Les premiers émaux japonais entrent dans les collections occidentales privées et publiques dès les années 1860[5].


[1] L’auteur tient à remercier tout particulièrement Mme Momoko Welch, assistante de conservation au département asiatique du Phoenix Art Museum (Arizona, États-Unis), pour la traduction des quatre caractères lisibles de l’étiquette. « Satô » est un nom de famille, mais pas celui d’un artisan. Serait-il lié à une vente aux enchères ? L’auteur tient également à remercier M. Waynor Rogers, collectionneur américain d’émaux cloisonnés japonais pour les échanges qu’ils ont pu avoir au sujet des datations de ces pièces et, plus largement, pour le partage généreux de sa connaissance des émaux japonais.
[2] Si la majorité des auteurs s’accordent à dire que les émaux cloisonnés commencent à être produits en 1837, d’autres attribuent quelques objets au XVIIIe siècle. L’ouvrage de Gregory Irvine, Japanese Cloisonné, publié en 2006 par le Victoria & Albert Museum de Londres fait une excellente synthèse, entre autres, sur ce point.
[3] L’amiral américain Perry entre dans le port de Yokohama et force l’interdiction d’entrée au Japon déclarée par le gouvernement de Edô en 1641. Depuis lors, seuls les bateaux de commerce chinois et hollandais avaient accès au port de Nagasaki. À partir de 1859 le port de Yokohama est ouvert au commerce international.
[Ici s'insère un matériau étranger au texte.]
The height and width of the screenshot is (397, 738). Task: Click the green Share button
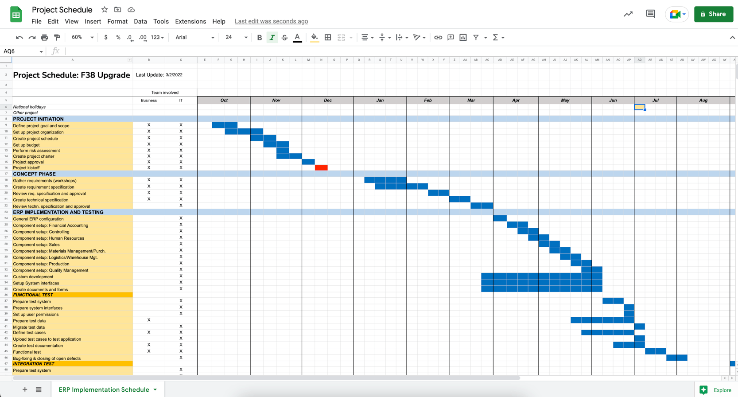[x=713, y=14]
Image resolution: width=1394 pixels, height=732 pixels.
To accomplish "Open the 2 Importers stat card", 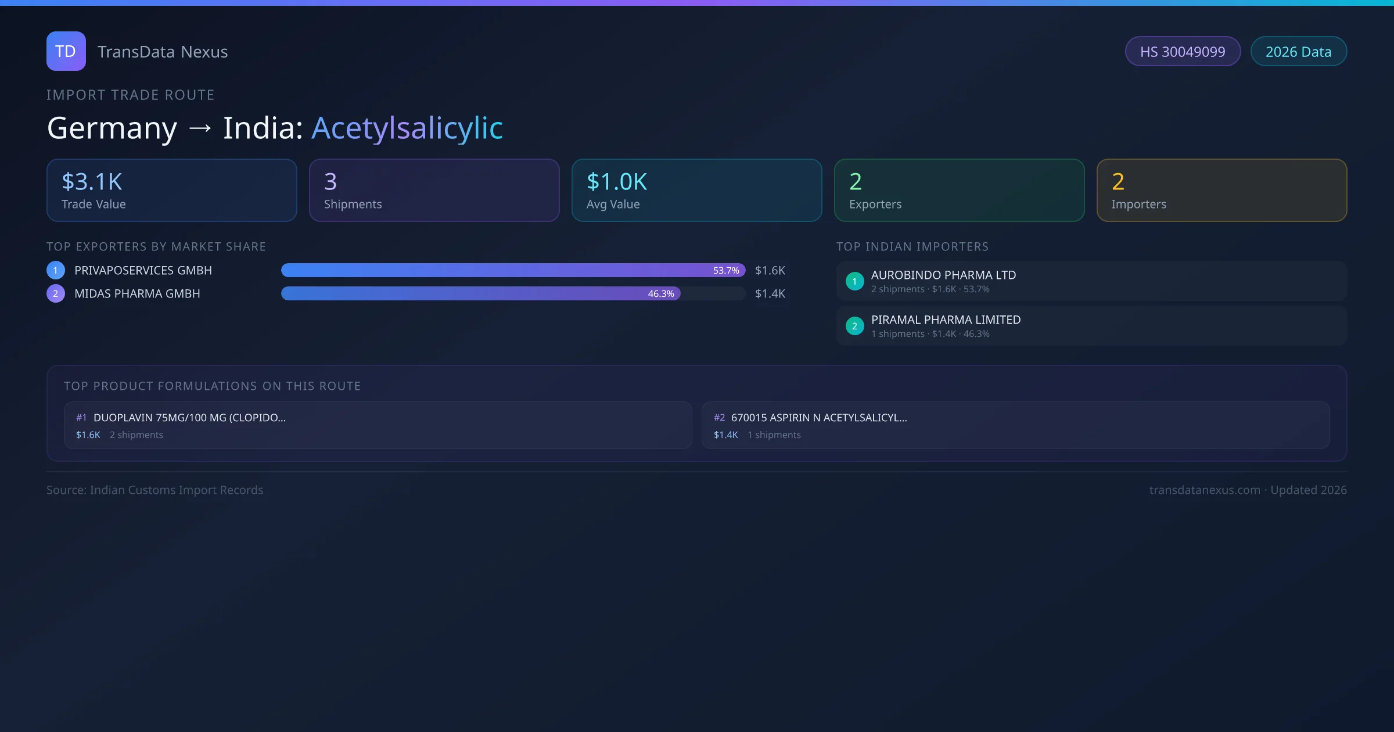I will pos(1221,191).
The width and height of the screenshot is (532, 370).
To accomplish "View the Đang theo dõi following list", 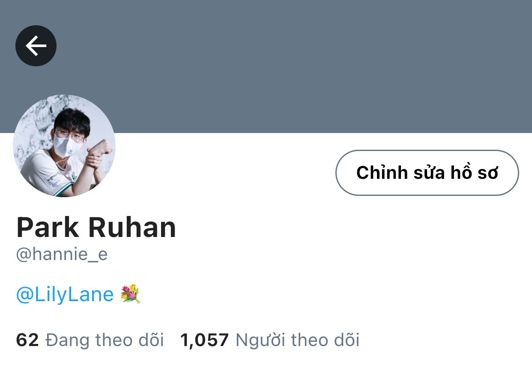I will 105,340.
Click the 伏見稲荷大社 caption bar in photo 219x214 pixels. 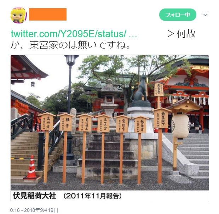(110, 196)
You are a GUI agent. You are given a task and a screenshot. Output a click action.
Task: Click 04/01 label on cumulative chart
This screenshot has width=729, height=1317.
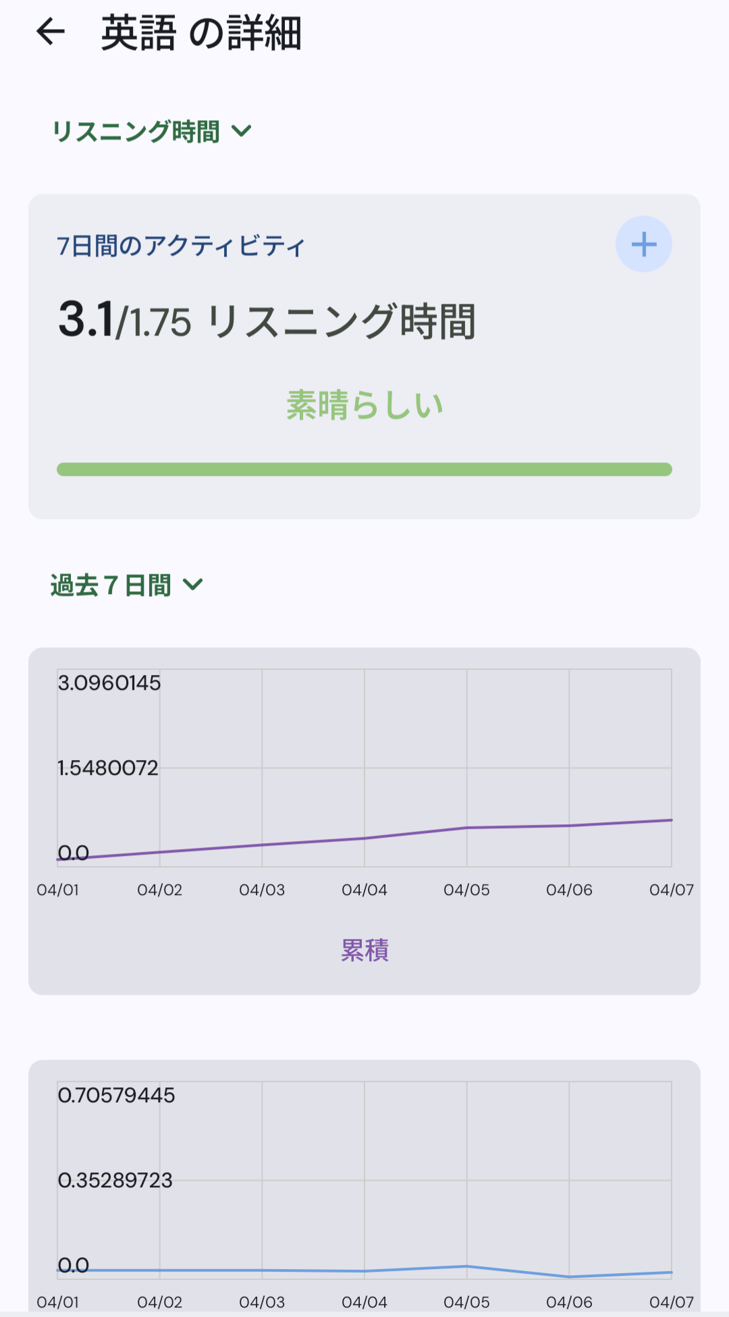(58, 890)
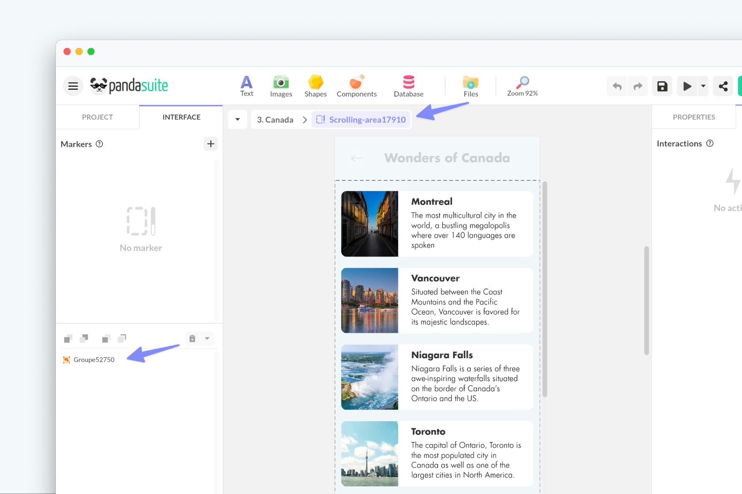Click the Zoom 92% magnifier

coord(522,86)
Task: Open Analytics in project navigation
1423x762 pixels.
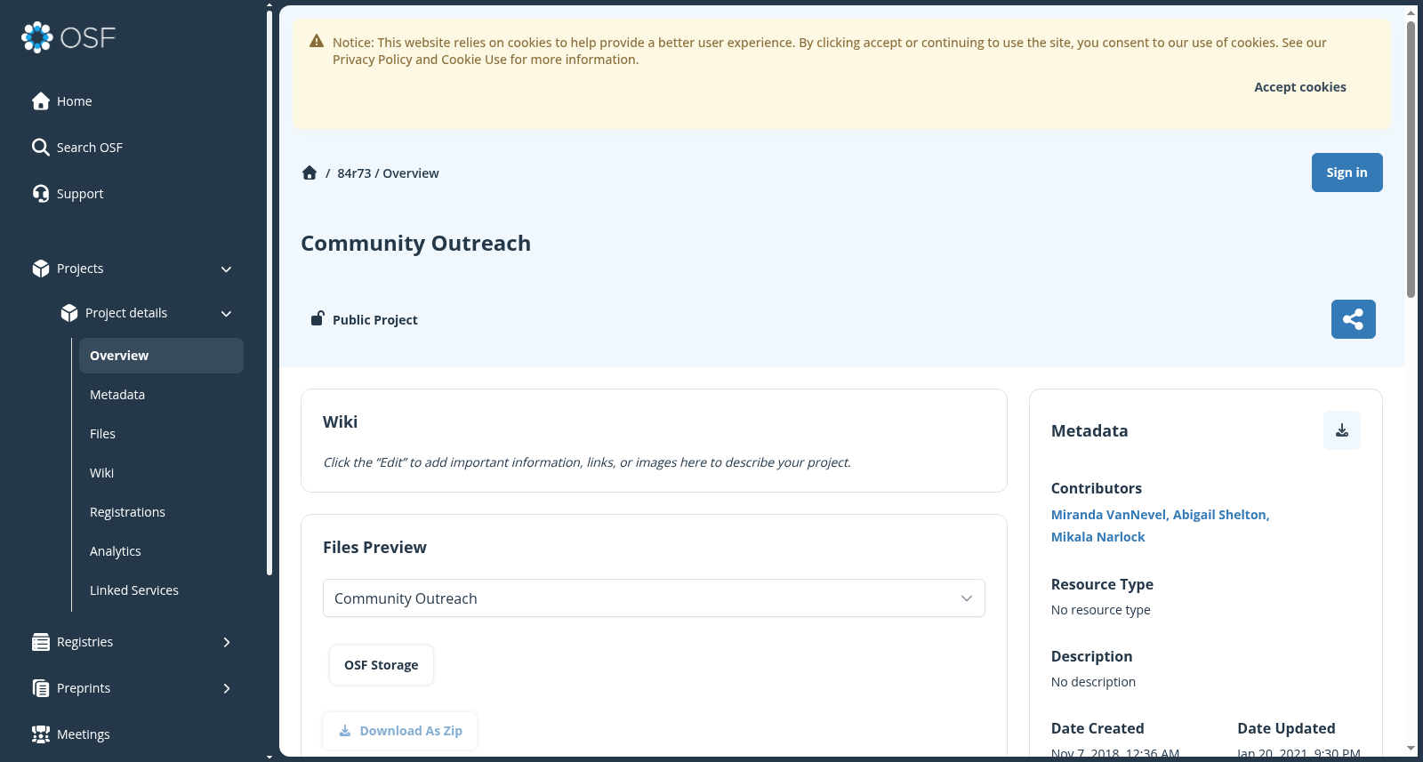Action: pos(116,551)
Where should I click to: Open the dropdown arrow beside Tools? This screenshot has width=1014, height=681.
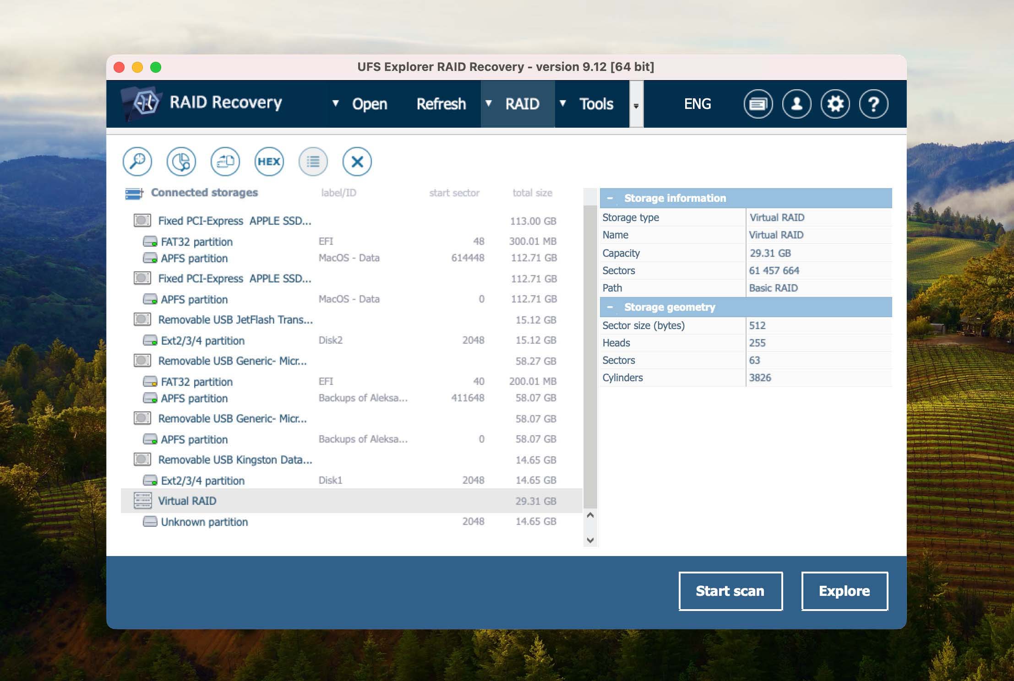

Après plus de deux siècles d’isolement, le Japon s’ouvre au monde avec l’ère Meiji.
[4] Un atelier de cloisonnés était installé dans ce village à vocation purement commerciale situé près de Knightsbridge Green. Cf. The Illustrated London News, 21 février 1885.
[5] En Angleterre notamment, où Sir Rutherford Alcock, l’un des premiers diplomates anglais au Japon, présente sa collection d’objets japonais à l’Exposition universelle de 1862 à Londres. Le Victoria & Albert Museum de Londres achète (pour le prix de 24 £) un premier cloisonné japonais à l’Exposition universelle de Paris en 1867.